AIM OF THE EXERCISE. Write the entries out in full, matching them exactly.

DATA SUPPLIED.

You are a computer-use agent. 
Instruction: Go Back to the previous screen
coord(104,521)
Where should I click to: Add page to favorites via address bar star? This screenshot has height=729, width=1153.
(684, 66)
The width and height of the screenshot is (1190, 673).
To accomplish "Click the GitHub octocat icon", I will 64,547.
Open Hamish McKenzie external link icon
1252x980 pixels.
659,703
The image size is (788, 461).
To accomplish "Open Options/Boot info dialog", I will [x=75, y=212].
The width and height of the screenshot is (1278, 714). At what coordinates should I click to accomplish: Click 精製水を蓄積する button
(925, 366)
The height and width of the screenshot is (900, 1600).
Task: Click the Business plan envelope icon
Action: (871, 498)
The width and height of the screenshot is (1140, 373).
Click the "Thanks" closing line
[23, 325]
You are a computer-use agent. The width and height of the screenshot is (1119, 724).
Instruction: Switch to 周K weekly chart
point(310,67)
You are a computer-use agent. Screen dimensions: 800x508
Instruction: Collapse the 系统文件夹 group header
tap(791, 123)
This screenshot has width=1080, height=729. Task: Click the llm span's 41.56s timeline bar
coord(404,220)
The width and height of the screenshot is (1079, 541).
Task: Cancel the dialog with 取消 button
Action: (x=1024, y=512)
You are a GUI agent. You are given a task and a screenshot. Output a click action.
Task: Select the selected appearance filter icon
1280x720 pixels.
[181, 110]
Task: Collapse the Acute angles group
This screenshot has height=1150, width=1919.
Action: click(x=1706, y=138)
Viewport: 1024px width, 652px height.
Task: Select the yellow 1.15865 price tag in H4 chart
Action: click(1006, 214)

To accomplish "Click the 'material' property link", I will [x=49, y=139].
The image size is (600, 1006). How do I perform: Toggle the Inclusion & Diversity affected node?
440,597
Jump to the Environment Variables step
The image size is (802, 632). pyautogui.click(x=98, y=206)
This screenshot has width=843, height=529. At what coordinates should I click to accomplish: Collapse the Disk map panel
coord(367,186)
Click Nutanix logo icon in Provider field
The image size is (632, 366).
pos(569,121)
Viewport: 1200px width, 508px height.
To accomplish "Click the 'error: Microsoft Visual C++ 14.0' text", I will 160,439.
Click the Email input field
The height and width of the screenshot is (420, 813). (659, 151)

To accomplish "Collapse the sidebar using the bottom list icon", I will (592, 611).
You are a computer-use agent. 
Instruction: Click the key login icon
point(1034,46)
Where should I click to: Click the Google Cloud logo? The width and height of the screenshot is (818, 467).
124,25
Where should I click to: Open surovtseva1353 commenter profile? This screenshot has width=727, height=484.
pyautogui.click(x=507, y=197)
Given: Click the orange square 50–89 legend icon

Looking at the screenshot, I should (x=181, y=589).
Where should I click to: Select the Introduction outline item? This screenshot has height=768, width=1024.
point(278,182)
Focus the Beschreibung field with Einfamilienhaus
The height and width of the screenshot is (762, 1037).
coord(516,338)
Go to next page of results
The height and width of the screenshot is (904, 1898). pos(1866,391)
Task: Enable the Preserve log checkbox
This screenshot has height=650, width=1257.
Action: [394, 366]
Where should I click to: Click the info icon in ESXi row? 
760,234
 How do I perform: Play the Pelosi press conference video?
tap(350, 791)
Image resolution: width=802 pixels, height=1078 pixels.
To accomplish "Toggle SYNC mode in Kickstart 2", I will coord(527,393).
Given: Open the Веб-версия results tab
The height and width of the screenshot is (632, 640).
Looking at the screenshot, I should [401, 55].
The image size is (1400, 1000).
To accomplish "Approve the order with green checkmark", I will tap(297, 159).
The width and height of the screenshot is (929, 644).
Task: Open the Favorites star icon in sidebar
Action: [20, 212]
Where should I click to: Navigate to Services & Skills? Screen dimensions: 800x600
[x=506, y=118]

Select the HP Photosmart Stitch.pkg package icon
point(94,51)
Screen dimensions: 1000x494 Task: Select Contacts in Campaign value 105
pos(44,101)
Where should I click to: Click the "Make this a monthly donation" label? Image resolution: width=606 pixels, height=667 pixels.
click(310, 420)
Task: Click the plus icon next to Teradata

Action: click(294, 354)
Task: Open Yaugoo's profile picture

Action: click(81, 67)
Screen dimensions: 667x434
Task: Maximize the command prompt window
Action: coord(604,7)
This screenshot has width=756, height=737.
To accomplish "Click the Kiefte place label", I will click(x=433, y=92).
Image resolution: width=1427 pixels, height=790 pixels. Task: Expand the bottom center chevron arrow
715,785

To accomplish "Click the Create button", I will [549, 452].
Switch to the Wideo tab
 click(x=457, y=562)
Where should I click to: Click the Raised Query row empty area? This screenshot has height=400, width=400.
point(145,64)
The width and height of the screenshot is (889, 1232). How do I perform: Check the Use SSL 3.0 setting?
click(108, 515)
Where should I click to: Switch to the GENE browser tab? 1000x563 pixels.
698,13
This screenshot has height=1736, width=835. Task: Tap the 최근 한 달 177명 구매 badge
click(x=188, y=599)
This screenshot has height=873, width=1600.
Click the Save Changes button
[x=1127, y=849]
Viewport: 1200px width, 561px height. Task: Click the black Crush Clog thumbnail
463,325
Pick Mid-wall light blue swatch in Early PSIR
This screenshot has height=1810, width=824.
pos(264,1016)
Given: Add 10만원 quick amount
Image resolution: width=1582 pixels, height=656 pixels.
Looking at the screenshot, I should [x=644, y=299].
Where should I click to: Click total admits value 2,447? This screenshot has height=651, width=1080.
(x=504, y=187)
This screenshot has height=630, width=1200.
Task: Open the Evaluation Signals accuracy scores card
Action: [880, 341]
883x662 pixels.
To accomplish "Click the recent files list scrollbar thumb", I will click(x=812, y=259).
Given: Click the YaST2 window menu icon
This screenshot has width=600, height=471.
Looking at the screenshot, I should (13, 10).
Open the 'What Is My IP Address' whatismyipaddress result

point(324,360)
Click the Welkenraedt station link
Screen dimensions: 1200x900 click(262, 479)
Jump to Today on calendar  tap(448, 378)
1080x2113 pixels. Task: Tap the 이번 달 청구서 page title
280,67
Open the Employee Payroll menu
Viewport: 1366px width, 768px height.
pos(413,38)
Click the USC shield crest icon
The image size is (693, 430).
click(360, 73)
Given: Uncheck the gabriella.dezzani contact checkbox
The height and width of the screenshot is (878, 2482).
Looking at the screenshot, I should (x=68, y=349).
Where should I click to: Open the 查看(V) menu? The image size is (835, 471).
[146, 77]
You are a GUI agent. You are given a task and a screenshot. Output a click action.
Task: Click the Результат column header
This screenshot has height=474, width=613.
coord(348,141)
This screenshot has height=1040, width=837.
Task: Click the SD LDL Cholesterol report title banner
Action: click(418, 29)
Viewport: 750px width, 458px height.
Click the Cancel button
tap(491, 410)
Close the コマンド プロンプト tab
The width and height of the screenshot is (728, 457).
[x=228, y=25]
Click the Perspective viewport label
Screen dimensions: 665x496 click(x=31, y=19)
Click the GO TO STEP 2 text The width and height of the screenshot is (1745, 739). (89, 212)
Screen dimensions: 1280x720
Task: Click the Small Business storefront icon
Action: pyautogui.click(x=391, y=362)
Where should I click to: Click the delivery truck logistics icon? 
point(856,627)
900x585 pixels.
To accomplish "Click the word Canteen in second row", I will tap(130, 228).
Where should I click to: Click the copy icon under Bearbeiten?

SOLUTION FOR THIS EXERCISE.
You are a computer-use agent. 
Instruction: Go Back to the previous screen
coord(104,521)
Where should I click to: Add page to favorites via address bar star? This screenshot has height=729, width=1153.
(684, 66)
The width and height of the screenshot is (1190, 673).
To accomplish "Click the GitHub octocat icon", I will 64,547.
Open Hamish McKenzie external link icon
1252x980 pixels.
659,703
The image size is (788, 461).
To accomplish "Open Options/Boot info dialog", I will [x=75, y=212].
The width and height of the screenshot is (1278, 714). At what coordinates should I click to accomplish: Click 精製水を蓄積する button
(925, 366)
The height and width of the screenshot is (900, 1600).
Task: Click the Business plan envelope icon
Action: (871, 498)
The width and height of the screenshot is (1140, 373).
Click the "Thanks" closing line
[23, 325]
You are a computer-use agent. The width and height of the screenshot is (1119, 724).
Instruction: Switch to 周K weekly chart
point(310,67)
You are a computer-use agent. Screen dimensions: 800x508
Instruction: Collapse the 系统文件夹 group header
tap(791, 123)
This screenshot has width=1080, height=729. Task: Click the llm span's 41.56s timeline bar
coord(404,220)
The width and height of the screenshot is (1079, 541).
Task: Cancel the dialog with 取消 button
Action: (x=1024, y=512)
You are a GUI agent. You are given a task and a screenshot. Output a click action.
Task: Select the selected appearance filter icon
1280x720 pixels.
[181, 110]
Task: Collapse the Acute angles group
This screenshot has height=1150, width=1919.
Action: click(x=1706, y=138)
Viewport: 1024px width, 652px height.
Task: Select the yellow 1.15865 price tag in H4 chart
Action: click(1006, 214)

To accomplish "Click the 'material' property link", I will [x=49, y=139].
The image size is (600, 1006). How do I perform: Toggle the Inclusion & Diversity affected node?
440,597
Jump to the Environment Variables step
The image size is (802, 632). pyautogui.click(x=98, y=206)
This screenshot has width=843, height=529. At what coordinates should I click to accomplish: Collapse the Disk map panel
coord(367,186)
Click Nutanix logo icon in Provider field
The image size is (632, 366).
pos(569,121)
Viewport: 1200px width, 508px height.
To accomplish "Click the 'error: Microsoft Visual C++ 14.0' text", I will 160,439.
Click the Email input field
The height and width of the screenshot is (420, 813). (659, 151)

To accomplish "Collapse the sidebar using the bottom list icon", I will (592, 611).
You are a computer-use agent. 
Instruction: Click the key login icon
point(1034,46)
Where should I click to: Click the Google Cloud logo? The width and height of the screenshot is (818, 467).
124,25
Where should I click to: Open surovtseva1353 commenter profile? This screenshot has width=727, height=484.
pyautogui.click(x=507, y=197)
Given: Click the orange square 50–89 legend icon

Looking at the screenshot, I should (x=181, y=589).
Where should I click to: Select the Introduction outline item? This screenshot has height=768, width=1024.
point(278,182)
Focus the Beschreibung field with Einfamilienhaus
The height and width of the screenshot is (762, 1037).
coord(516,338)
Go to next page of results
The height and width of the screenshot is (904, 1898). pos(1866,391)
Task: Enable the Preserve log checkbox
This screenshot has height=650, width=1257.
Action: [394, 366]
Where should I click to: Click the info icon in ESXi row? 
760,234
 How do I perform: Play the Pelosi press conference video?
tap(350, 791)
Image resolution: width=802 pixels, height=1078 pixels.
To accomplish "Toggle SYNC mode in Kickstart 2", I will coord(527,393).
Given: Open the Веб-версия results tab
The height and width of the screenshot is (632, 640).
Looking at the screenshot, I should [401, 55].
The image size is (1400, 1000).
To accomplish "Approve the order with green checkmark", I will tap(297, 159).
The width and height of the screenshot is (929, 644).
Task: Open the Favorites star icon in sidebar
Action: [20, 212]
Where should I click to: Navigate to Services & Skills? Screen dimensions: 800x600
[x=506, y=118]

Select the HP Photosmart Stitch.pkg package icon
point(94,51)
Screen dimensions: 1000x494 Task: Select Contacts in Campaign value 105
pos(44,101)
Where should I click to: Click the "Make this a monthly donation" label? Image resolution: width=606 pixels, height=667 pixels.
click(310, 420)
Task: Click the plus icon next to Teradata

Action: click(294, 354)
Task: Open Yaugoo's profile picture

Action: click(81, 67)
Screen dimensions: 667x434
Task: Maximize the command prompt window
Action: coord(604,7)
This screenshot has width=756, height=737.
To accomplish "Click the Kiefte place label", I will click(x=433, y=92).
Image resolution: width=1427 pixels, height=790 pixels. Task: Expand the bottom center chevron arrow
715,785

To accomplish "Click the Create button", I will [549, 452].
Switch to the Wideo tab
 click(x=457, y=562)
Where should I click to: Click the Raised Query row empty area? This screenshot has height=400, width=400.
point(145,64)
The width and height of the screenshot is (889, 1232). How do I perform: Check the Use SSL 3.0 setting?
click(108, 515)
Where should I click to: Switch to the GENE browser tab? 1000x563 pixels.
698,13
This screenshot has height=1736, width=835. Task: Tap the 최근 한 달 177명 구매 badge
click(x=188, y=599)
This screenshot has height=873, width=1600.
Click the Save Changes button
[x=1127, y=849]
Viewport: 1200px width, 561px height. Task: Click the black Crush Clog thumbnail
463,325
Pick Mid-wall light blue swatch in Early PSIR
This screenshot has height=1810, width=824.
pos(264,1016)
Given: Add 10만원 quick amount
Image resolution: width=1582 pixels, height=656 pixels.
Looking at the screenshot, I should [x=644, y=299].
Where should I click to: Click total admits value 2,447? This screenshot has height=651, width=1080.
(x=504, y=187)
This screenshot has height=630, width=1200.
Task: Open the Evaluation Signals accuracy scores card
Action: [880, 341]
883x662 pixels.
To accomplish "Click the recent files list scrollbar thumb", I will click(x=812, y=259).
Given: Click the YaST2 window menu icon
This screenshot has width=600, height=471.
Looking at the screenshot, I should (13, 10).
Open the 'What Is My IP Address' whatismyipaddress result

point(324,360)
Click the Welkenraedt station link
Screen dimensions: 1200x900 click(262, 479)
Jump to Today on calendar  tap(448, 378)
1080x2113 pixels. Task: Tap the 이번 달 청구서 page title
280,67
Open the Employee Payroll menu
Viewport: 1366px width, 768px height.
pos(413,38)
Click the USC shield crest icon
The image size is (693, 430).
click(360, 73)
Given: Uncheck the gabriella.dezzani contact checkbox
The height and width of the screenshot is (878, 2482).
Looking at the screenshot, I should (x=68, y=349).
Where should I click to: Open the 查看(V) menu? The image size is (835, 471).
[146, 77]
You are a GUI agent. You are given a task and a screenshot. Output a click action.
Task: Click the Результат column header
This screenshot has height=474, width=613.
coord(348,141)
This screenshot has height=1040, width=837.
Task: Click the SD LDL Cholesterol report title banner
Action: click(418, 29)
Viewport: 750px width, 458px height.
Click the Cancel button
tap(491, 410)
Close the コマンド プロンプト tab
The width and height of the screenshot is (728, 457).
[x=228, y=25]
Click the Perspective viewport label
Screen dimensions: 665x496 click(x=31, y=19)
Click the GO TO STEP 2 text The width and height of the screenshot is (1745, 739). (89, 212)
Screen dimensions: 1280x720
Task: Click the Small Business storefront icon
Action: pyautogui.click(x=391, y=362)
Where should I click to: Click the delivery truck logistics icon? 
point(856,627)
900x585 pixels.
To accomplish "Click the word Canteen in second row", I will tap(130, 228).
Where should I click to: Click the copy icon under Bearbeiten?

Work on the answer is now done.